Prorogati le concessioni autostradali e gli aumenti tariffari

Nel Milleproroghe è stata inserita la norma sulle concessioni autostradali e differenti altre novità

Il 2020 si apre con una novità che stavamo aspettando, la dichiarazione di Luigi Di Maio che torna a caricare contro il gruppo della famiglia Benetton e parla dell’avvio del percorso per la revoca delle concessioni ad Autostrade.

Il capo politico del Movimento 5 Stelle ha sottolineato: “Nel Milleproroghe abbiamo inserito la norma sulle concessioni autostradali.

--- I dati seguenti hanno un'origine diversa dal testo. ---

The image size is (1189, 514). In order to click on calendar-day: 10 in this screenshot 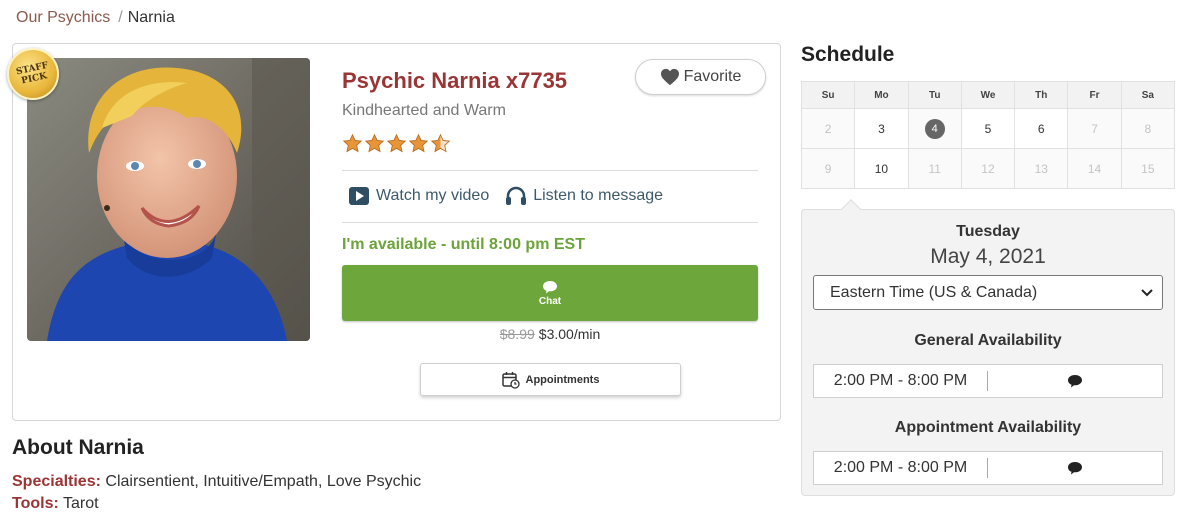, I will do `click(882, 168)`. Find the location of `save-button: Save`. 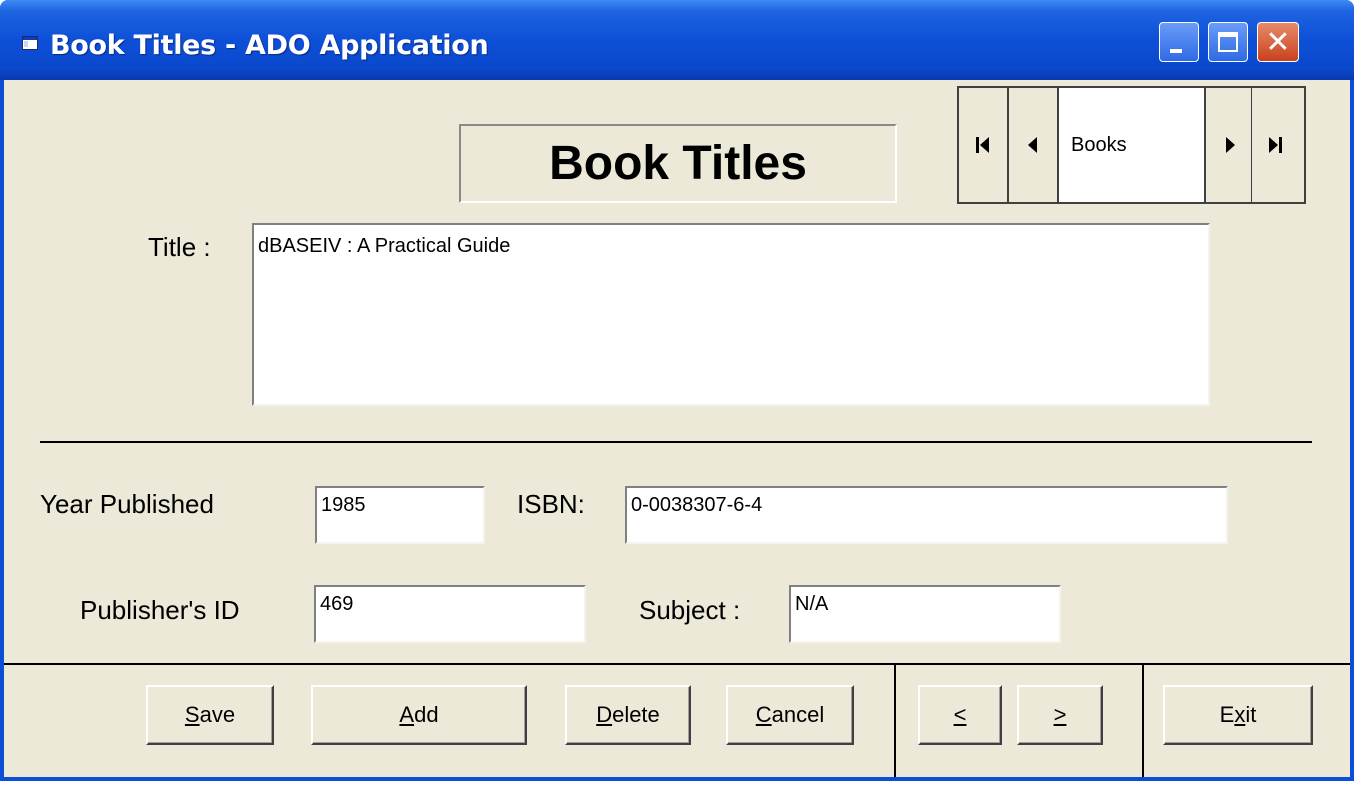

save-button: Save is located at coordinates (210, 715).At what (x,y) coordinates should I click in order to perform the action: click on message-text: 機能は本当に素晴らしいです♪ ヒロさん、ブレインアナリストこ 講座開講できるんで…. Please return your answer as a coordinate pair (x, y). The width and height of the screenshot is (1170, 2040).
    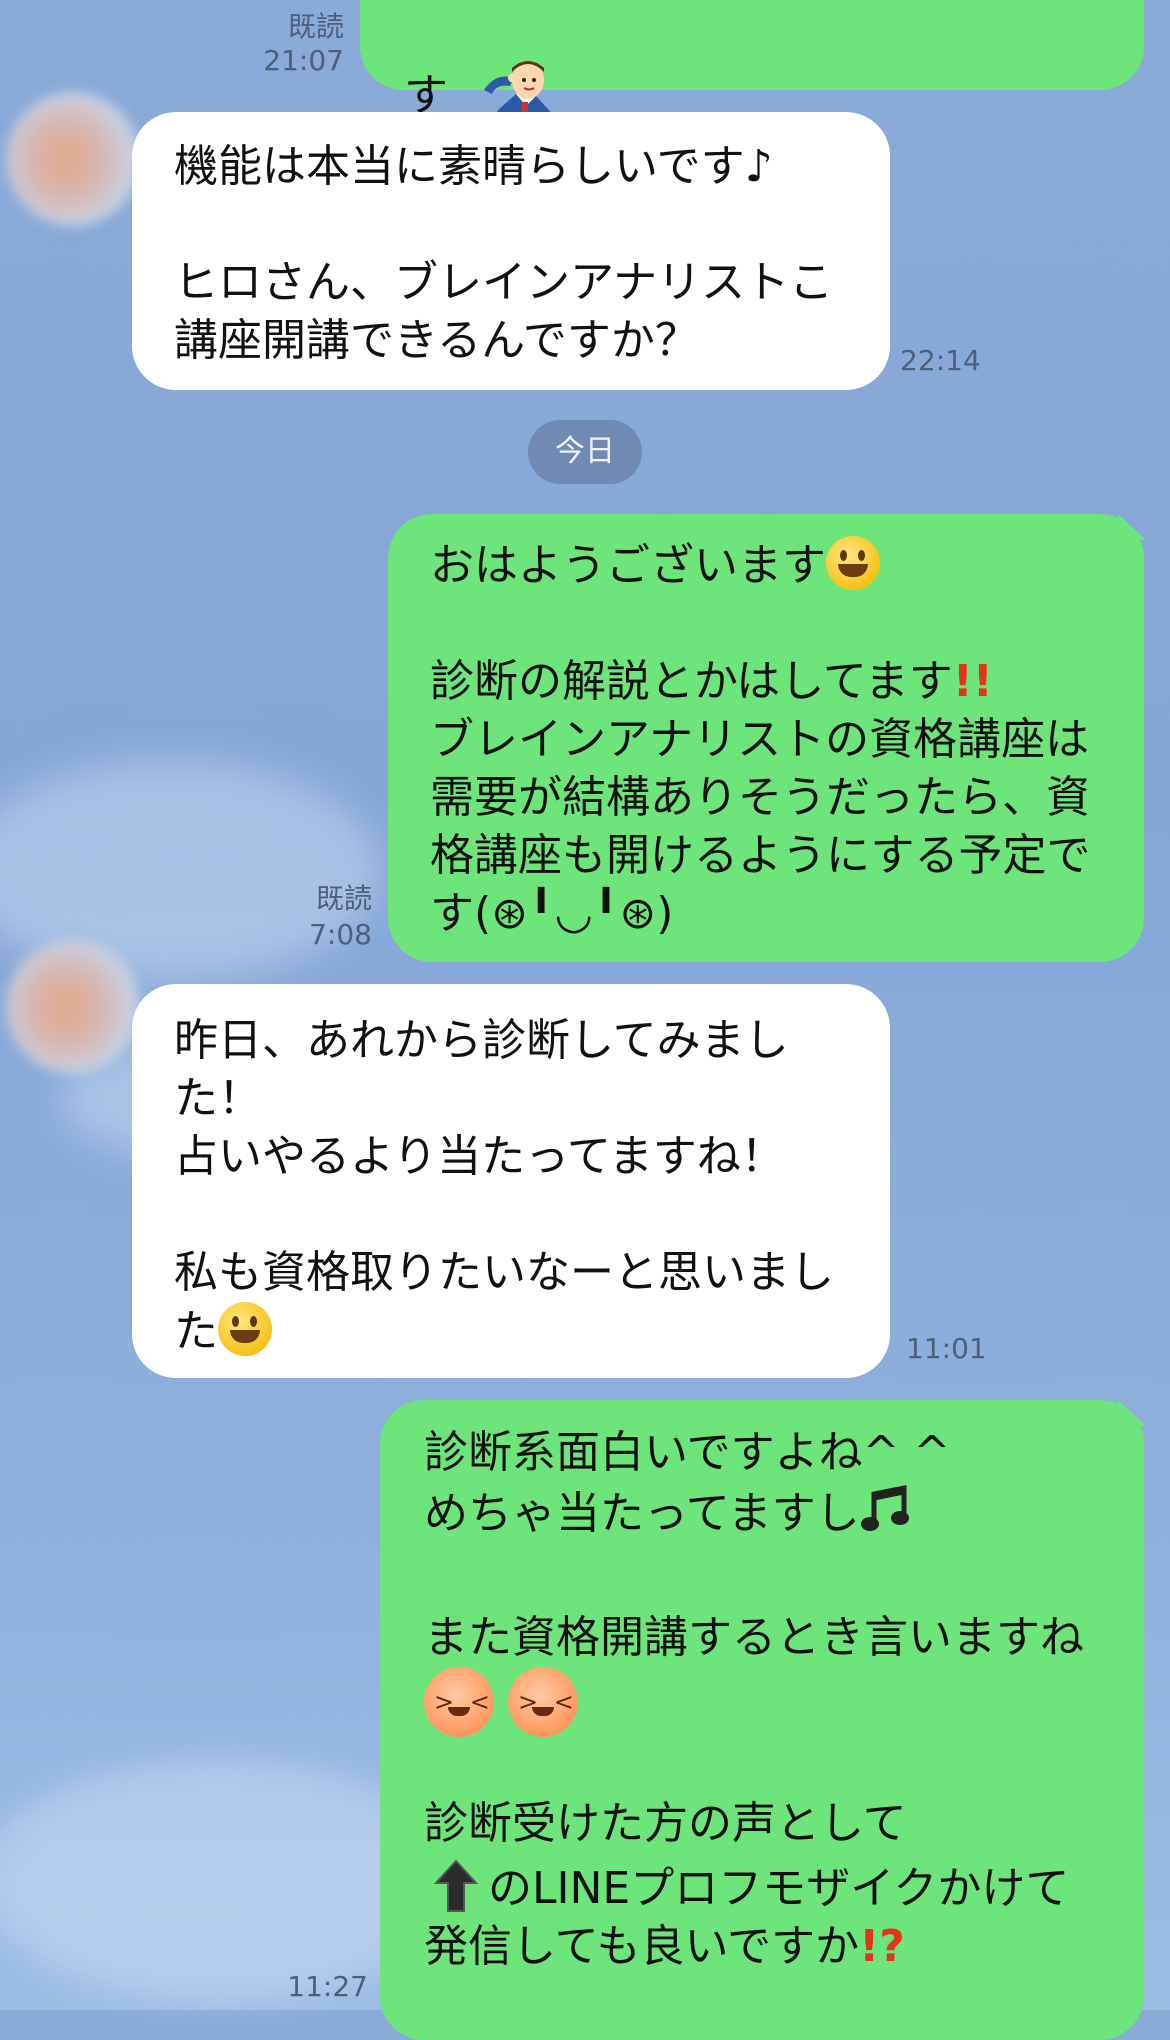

Questo decreto dice finalmente che si avvia un percorso per alcune infrastrutture che ci permette di revocare le concessioni ai Benetton, i quali è giusto che perdano profitti”. Il Mit ha il vero e proprio compito di avviare la procedura di revoca, il Ministro apre (con una ad Aspi) una fase di contraddittorio, al termine si deciderà sull’effettiva decadenza del contratto, da sigillare con un decreto interministeriale Infrastrutture-Mef.

Aspi è stata convocata d’urgenza dal Ministro delle Infrastrutture Paola De Micheli il 31 dicembre 2019 e ha presentato un “piano operativo di monitoraggio della rete autostradale e delle gallerie, effettuato tramite società specializzate esterne”. Aspi vuole dare un nuovo impulso al piano di controllo di tutte le volte della rete, in accordo con il Ministero. Il controllo è già stato affidato a un consorzio internazionale guidato dalla multinazionale Bureau Veritas. Da Aspi è stato dichiarato che “il piano sarà fortemente accelerato e verrà concluso entro i prossimi due mesi”.

Verranno utilizzati anche dei georadar per intensificare i controlli, nella riunione romana del 31 dicembre si è decisa poi la nascita di un osservatorio tecnico che si riunirà ogni 10 giorni presso la sede del Mit per controllare che venga rispettato il cronoprogramma delle verifiche su ponti, viadotti e gallerie. Nel frattempo Aspi ha controllato tutti i 1943 ponti e viadotti della rete e sta per concludere il programma di monitoraggio dei cassoni.

Ma non è tutto, il decreto Milleproroghe infatti permette di tardare anche con gli aumenti tariffari dei pedaggi autostradali, che in realtà erano previsti da ieri, 1° gennaio 2020. Gli aumenti, secondo quanto ha spiegato il Mit, “ci saranno solo per le società CAV 1,20%, Autovia Padana 4,88%, Bre.Be.Mi. 3,79% e Pedemontana Lombarda 0,80%. Inoltre si conferma l’ulteriore congelamento degli incrementi tariffari relativi agli anni precedenti per le società Concessionarie quali Strada dei Parchi, Autostrade per l’Italia e Milano Serravalle”. Secondo il Ministero dei Trasporti e delle Infrastrutture: “Relativamente alla Concessionaria Strada dei Parchi, l’incremento tariffario è ulteriormente sospeso fino al 31 ottobre 2021, per cui sulle autostrade A24 e A25 continueranno ad applicarsi le tariffe di pedaggio vigenti alla data del 31 dicembre 2017”.